Experience matters because it allows us to convert all that expensive type-two thinking into long-term memory. It can, in a sense, help convert type-two into type-one thinking—or at least less expensive thinking—by taking a complicated world full of many discrete ideas and concepts and chunking them into a smaller number of discrete elements.
When radiologists read a scan, we do not evaluate each individual pixel as we gain experience; we are able to take in larger and larger swaths of structures as units for interpretation and pick up discrepancies that don’t match our mental model of what something should look like.
This is why chess grandmasters can, at a glance, recreate a chessboard after viewing it for only a few seconds, but novices can only remember a handful of pieces. It’s why “1-9-8-5” is a string of four numbers, but 1985 is my birth year.
One of the unappreciated components of a liberal arts education or general skills is that someone who is generally skilled or smart is actually somebody with a large volume of mental models and a large amount of relevant information stored in long-term memory that they are capable of bringing to bear on novel situations.

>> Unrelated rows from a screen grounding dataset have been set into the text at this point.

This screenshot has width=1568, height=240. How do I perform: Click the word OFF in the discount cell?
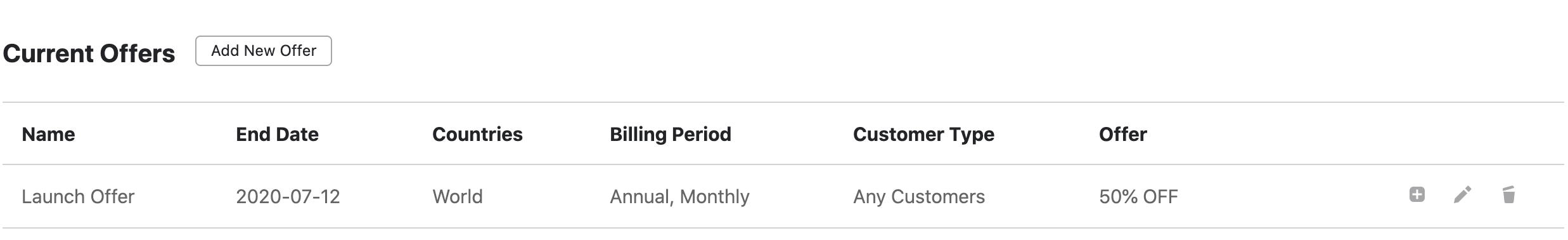tap(1160, 196)

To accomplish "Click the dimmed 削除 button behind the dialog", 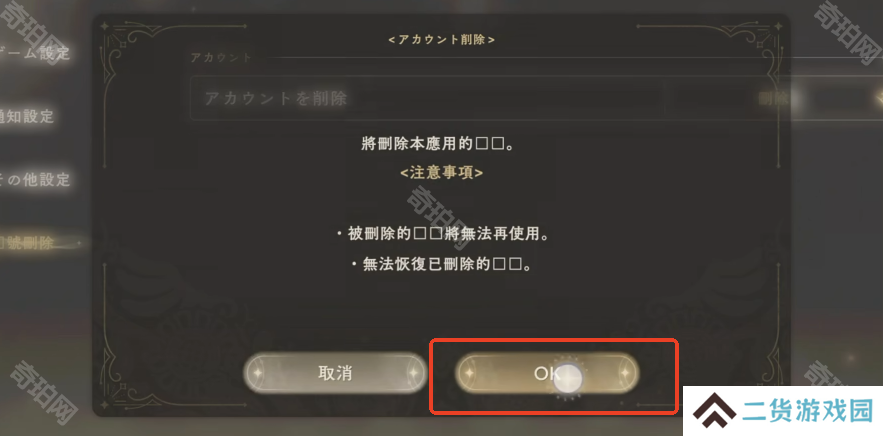I will click(772, 99).
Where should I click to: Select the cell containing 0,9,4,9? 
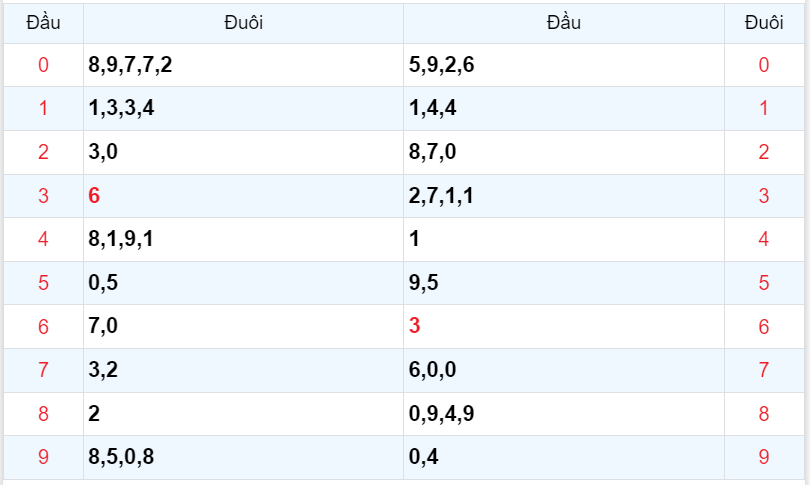click(x=442, y=413)
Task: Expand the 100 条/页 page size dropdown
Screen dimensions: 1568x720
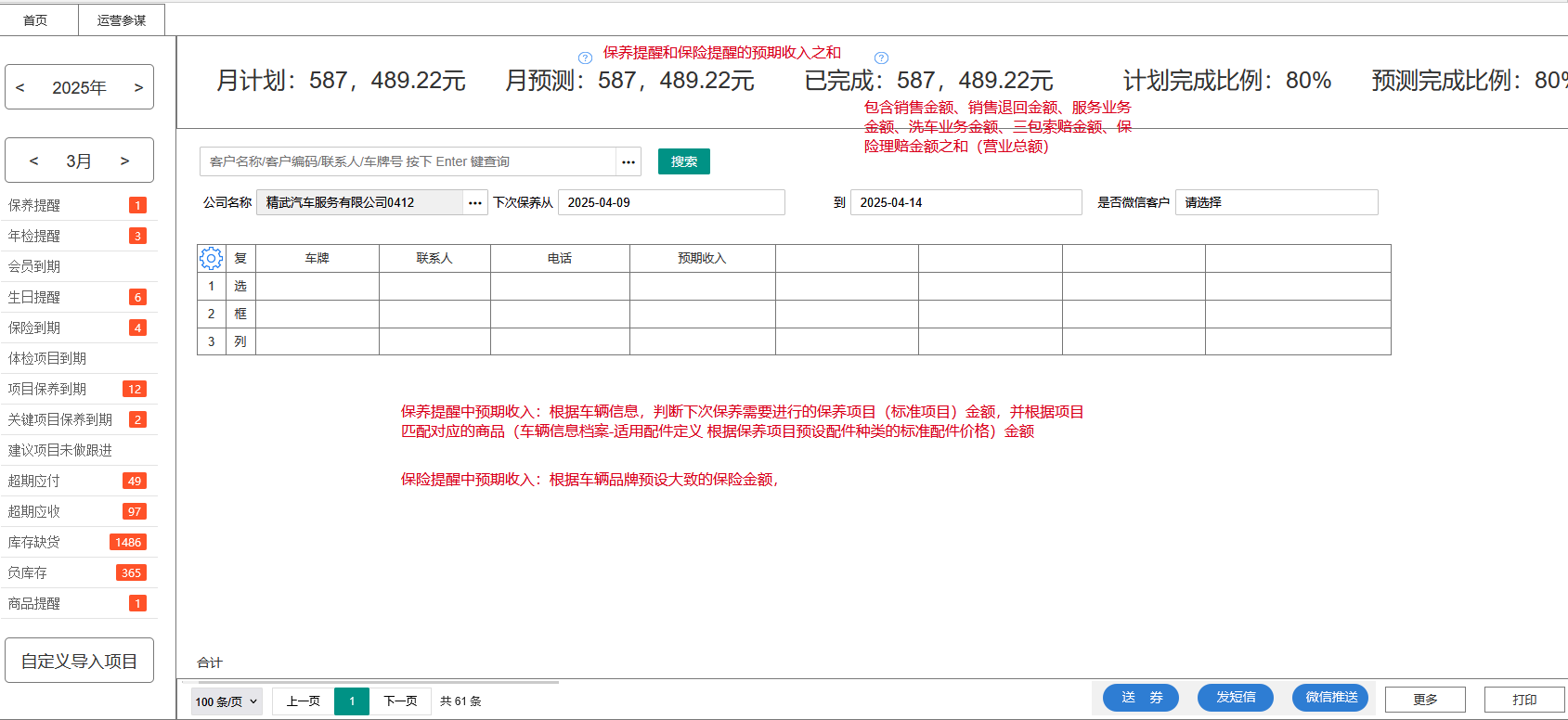Action: point(227,701)
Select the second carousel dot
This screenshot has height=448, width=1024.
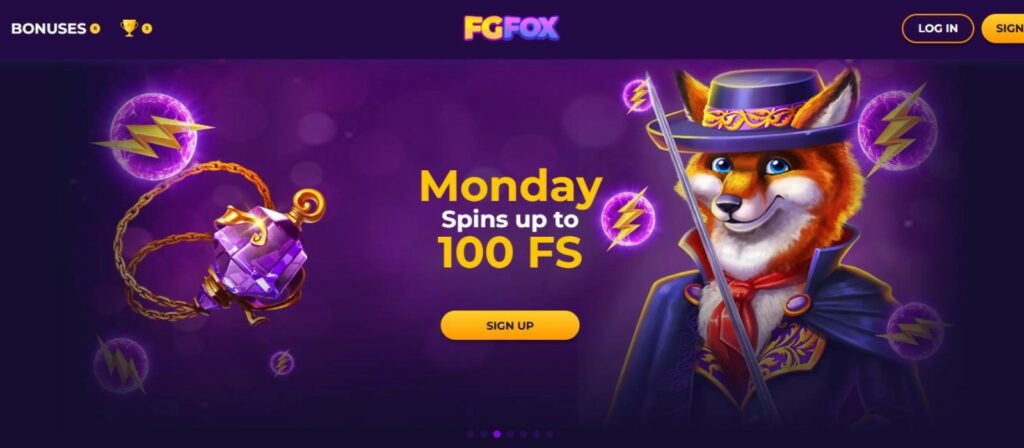484,434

Learning to think is an organic, holistic process of taking on more and more things and doing the hard, meaningful-but-not-always-fun work to integrate them into the person you are. There is no shortcut for that. That’s why using AI to write something that’s actually important doesn’t really work for many people, and that’s one reason why a score on a standardized test is a helpful but woefully incomplete metric.
As a trainee, I disliked interpreting spine imaging. This is in part because there are a lot of discrete decision points to make at every level regarding canal and neural foraminal stenoses, the location of disc pathology, the degree of joint degeneration, and so on and so forth. That’s a lot of work if each decision requires deliberation, and it’s psychologically unfulfilling when your attending changes all your grades.
But then you read thousands of scans, and much of that type-two thinking is well chunked into a near-automatic type-one process. It doesn’t even feel like thinking—you see a canal, and you see a foramen, and you know what it is. That’s why, as an attending, reading a degenerative spine can have more in common with meditation than nearly any part of my job.
Learning curves are high, and there’s enough internal cognitive load that we can only learn so much at a time. When everything is new and challenging, everything is hard, and everything takes time and energy. Anthropic CEO Dario Amodei is, as yet, very wrong that “the most highly technical part of the job has gone away.” There is as yet no mastery of any topic—no inborn system-one ability or computer skill that you can simply offload parts of the scan to.
The experiences mediate the learning and move the learner down the pathway from effortful to intuitive abilities.
This is why, when a well-trained radiologist reviews a scan, only a small fraction of the findings actually require thought. The rest conform to the library of pattern matching they can bring to bear.